◆ DOCUMENT PASSAGE
↓↓↓

What is a Slit Seeder?

Slit seeding fescue lawn turf with power slice/slit seeder

What is a slit seeder, and why should you consider using one? A slit seeder is a spreader fitted with vertical blades that plants grass seed 1/4 to 1/2 deep into the soil. That’s the best seed-to-soil contact you can expect and a recipe for successful lawn seeding. 

Does your lawn need its magic? It depends on what you’re planning. Read this article to find out how a slit seeder looks and works, how to use it, and when it’s the best time to put it to work on your lawn.

What does a slit seeder look like

Also known as a “slice seeder,” “vertislicer,” “drill seeder,” and “lawn renovator,” a slice seeder is about the size of a self-propelled push mower. The two lawn care tools look similar, but slice seeders have different fittings:

  • Vertical blades instead of horizontal ones like mowers
  • A seed hopper instead of a grass clippings bag.

In fact, slice seeders are often described as verticutters with a seedbox mounted on top. 

A typical slit seeder includes the following components:

  • A comfortable handlebar to help you drive the seeder across the lawn. Controllers for back and forward movement and managing seed flow are often positioned close to the hands for easy reach. Some models have foldable handles to save storage space, such as the S22 BlueBird Seeder.
  • A sturdy metal frame provides support for the other components.
  • Vertical cutting steel blades or disks roll under the slice seeder’s belly, grinding through the thatch layer and digging slits into the soil. It’s in these slits that seeds are pushed to ensure optimum seed-to-soil contact. 
  • A depth adjustment mechanism, usually a level, allows you to set the depth at which the blades slice into the soil.
  • A seed hopper is mounted on top of the frame, toward the front or the rear. It is a bin with a lid where grass seeds are stored, safe from debris and moisture.
  • The seed mechanism – a mixer placed at the bottom of the hopper leads the seeds out of the bin. It’s connected to a seed dial that allows you to set the seed delivery rate. The mixer is on the same axle as two of the wheels, allowing it to synchronize with the ground speed.
  • The engine (electric or gas-powered) is mounted rear or front. It’s the slice seeder power source and keeps the seed mechanism and the slicing blades moving.
  • Four wheels (Classen has some six-wheel models), pneumatic or made of solid rubber.

How does a slit seeder work?

The slice seeder blades cut grooves into the ground 1.5 to 2 inches apart and up to 1 inch deep while the hopper drops the grass seed. 

Inserted seeds have optimum seed-to-soil contact and offer faster and better seed germination. It’s why experts such as Margaret Hagen, a University of New Hampshire Cooperative Extension field specialist, consider a slit seeder “the best tool for seeding.”

↑↑↑

◆ TASK REQUIREMENTS
- a) Reproduce the slit seeder article word for word, starting with "Does your lawn" and going on through "grass clippings bag.".
- b) Go on with the slit seeder article from its last sentence.
The data after this point is separate from the slit seeder article.

◆ SUPPLIED INFORMATION
↓↓↓

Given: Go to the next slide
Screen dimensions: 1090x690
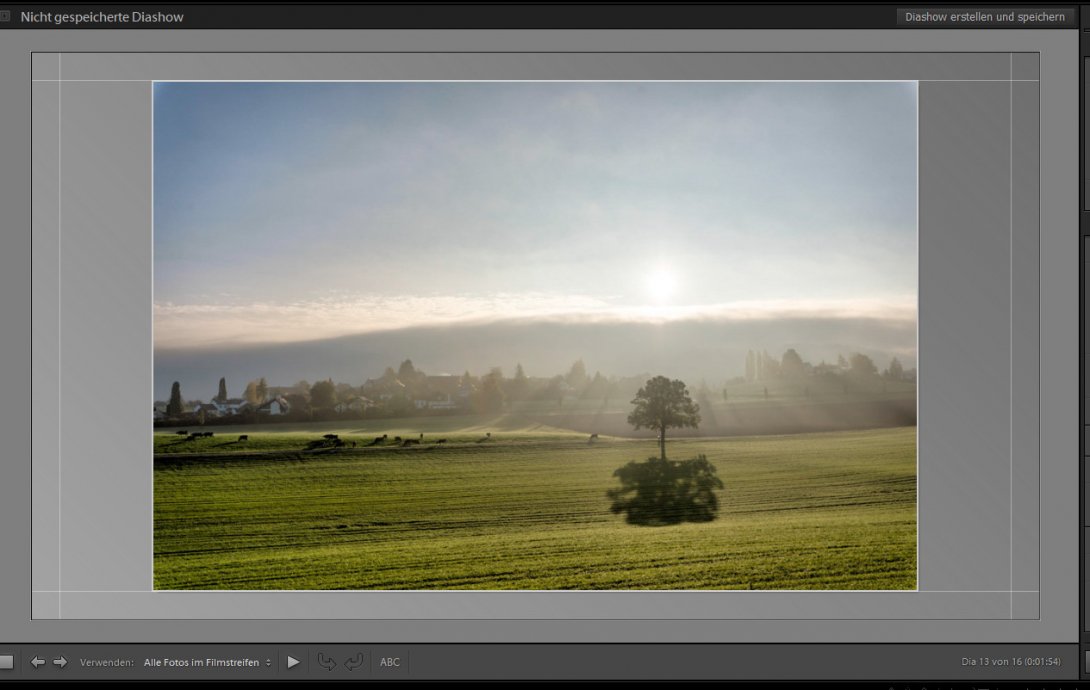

↑↑↑

◆ EXPECTED RESPONSES
- a)
Does your lawn need its magic? It depends on what you’re planning. Read this article to find out how a slit seeder looks and works, how to use it, and when it’s the best time to put it to work on your lawn.

What does a slit seeder look like

Also known as a “slice seeder,” “vertislicer,” “drill seeder,” and “lawn renovator,” a slice seeder is about the size of a self-propelled push mower. The two lawn care tools look similar, but slice seeders have different fittings:

  • Vertical blades instead of horizontal ones like mowers
  • A seed hopper instead of a grass clippings bag.

- b)
A clear illustration explaining slit seeding
Infographic by Juan Rodriguez

The slit seeding process can happen in two ways:

  • Turf seeders with a front hopper spread the seeds right before the blades, providing follow-up soil coverage. When blades dig into the soil, they push the grass seed into the slits. 
  • Models with a rear hopper have the blades positioned before the seed spreader. These slice seeders first dig the furrows and then spread the seeds, trying to direct them into the slits. Some lawn renovators, like Ryan Mataway models, follow with a second row of circular blades. They direct the seeds into the slits and cover them with dirt.

Which method is better? The general opinion is that models with a rear-mounted seedbox do better than those with a front seed drop. 

Experts agree. Debra Ricigliano, certified professional horticulturist at the University of Maryland Extension, Home and Garden Information Center (HGIC), says, “When renting a slit seeder, check to be sure it deposits the seed after it makes the groove and not before.”

What are the benefits of using a slice seeder?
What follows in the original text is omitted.